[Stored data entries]
#####

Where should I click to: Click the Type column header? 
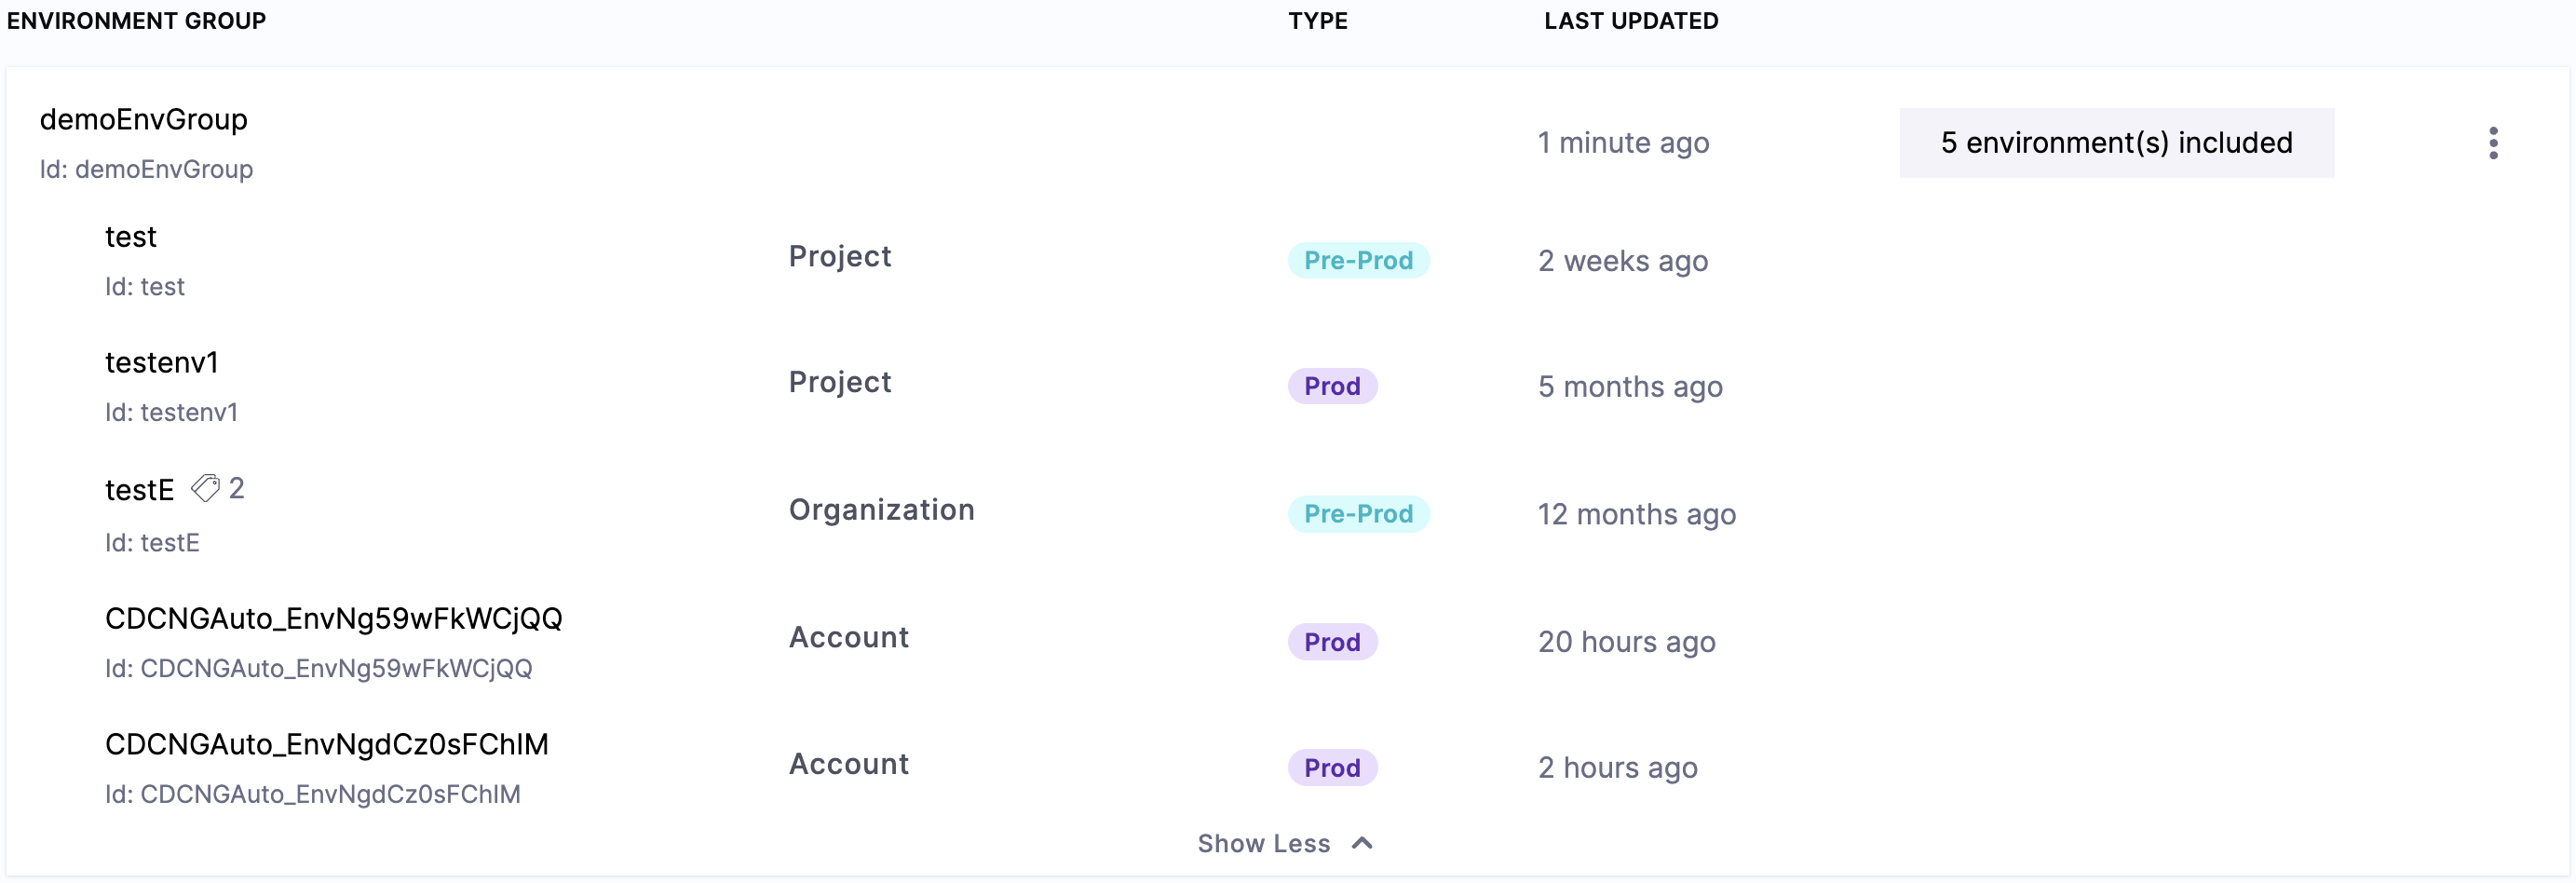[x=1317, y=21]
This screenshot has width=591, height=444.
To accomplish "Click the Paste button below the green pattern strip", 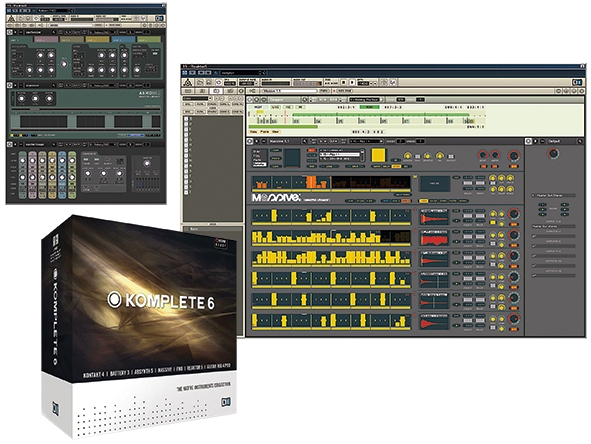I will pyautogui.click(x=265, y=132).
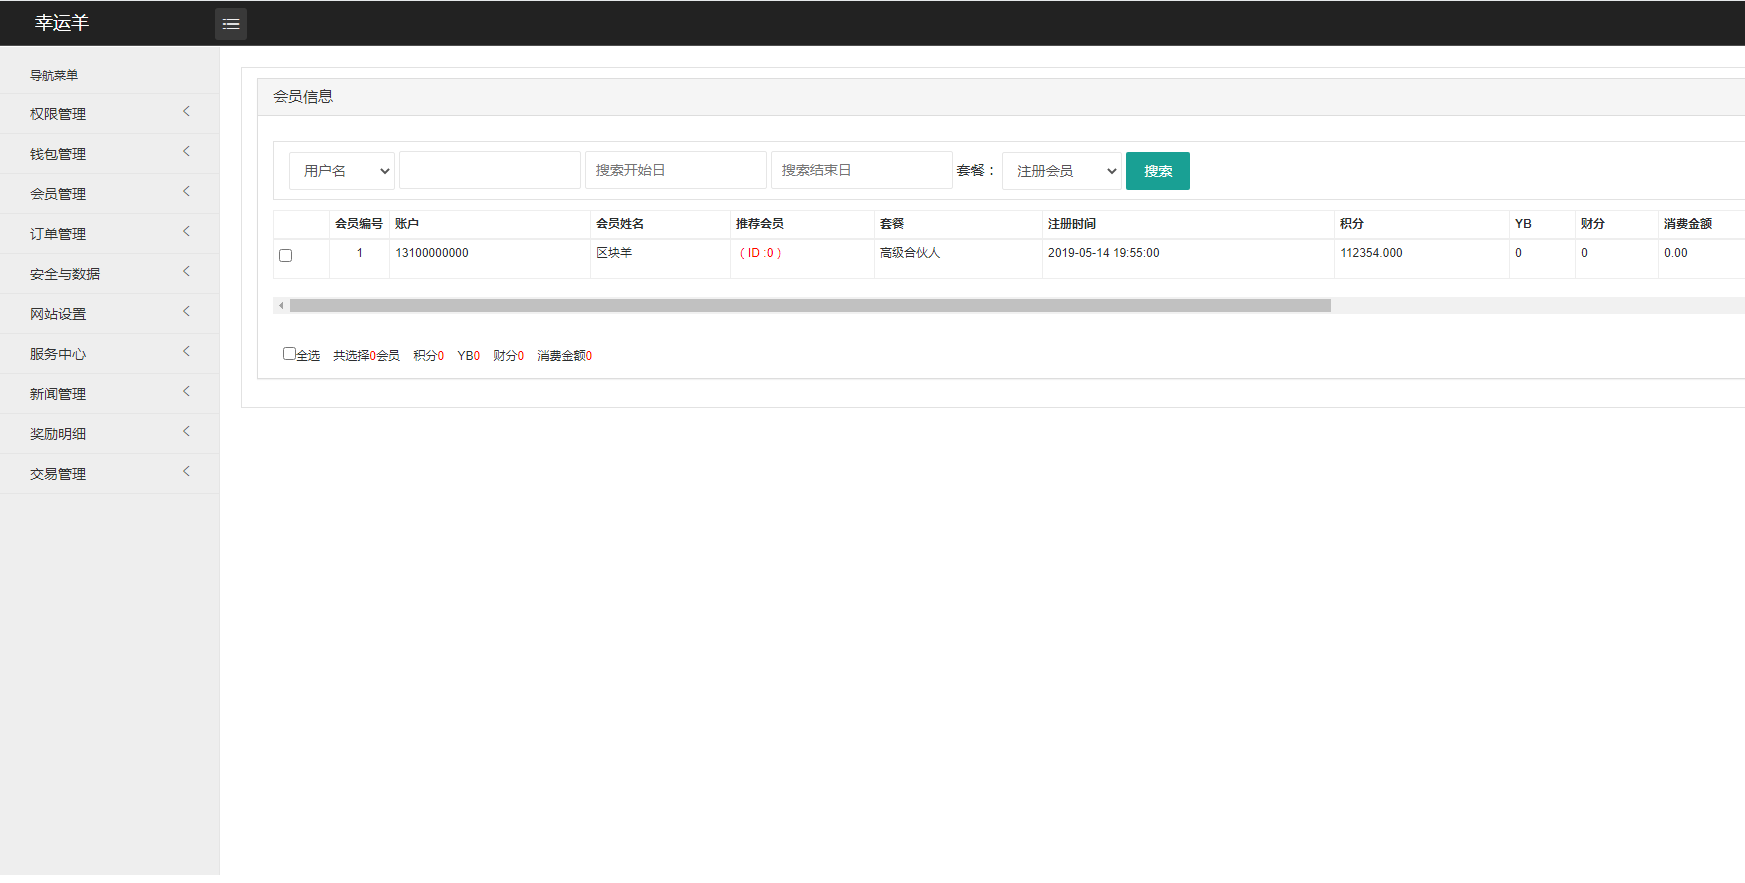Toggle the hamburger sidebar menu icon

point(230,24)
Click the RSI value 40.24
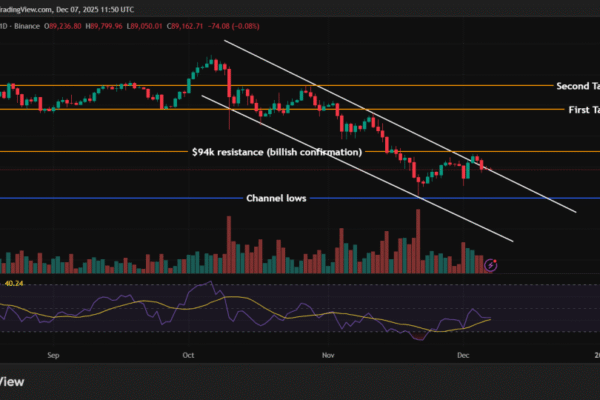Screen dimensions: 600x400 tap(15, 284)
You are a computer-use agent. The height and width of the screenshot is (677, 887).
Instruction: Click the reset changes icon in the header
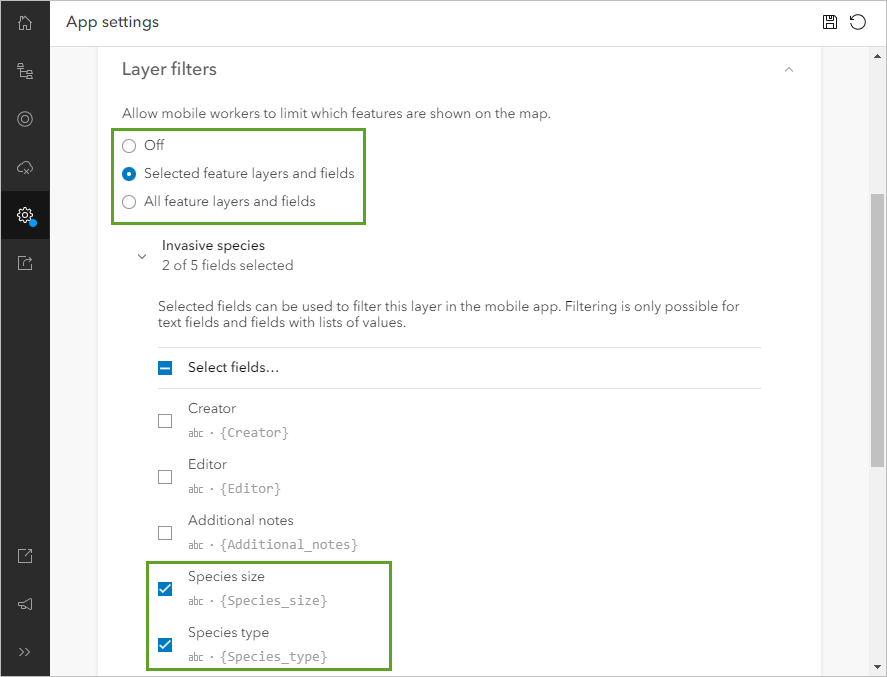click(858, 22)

#####

#### Exercise description:
Please return exactly, and only, the lines from the one containing "You are a computer-use" through the end of the records, with both end lines kept and every picture dropped.

#### Solved exercise:
You are a computer-use agent. The height and width of the screenshot is (677, 887).
Instruction: Click the reset changes icon in the header
click(858, 22)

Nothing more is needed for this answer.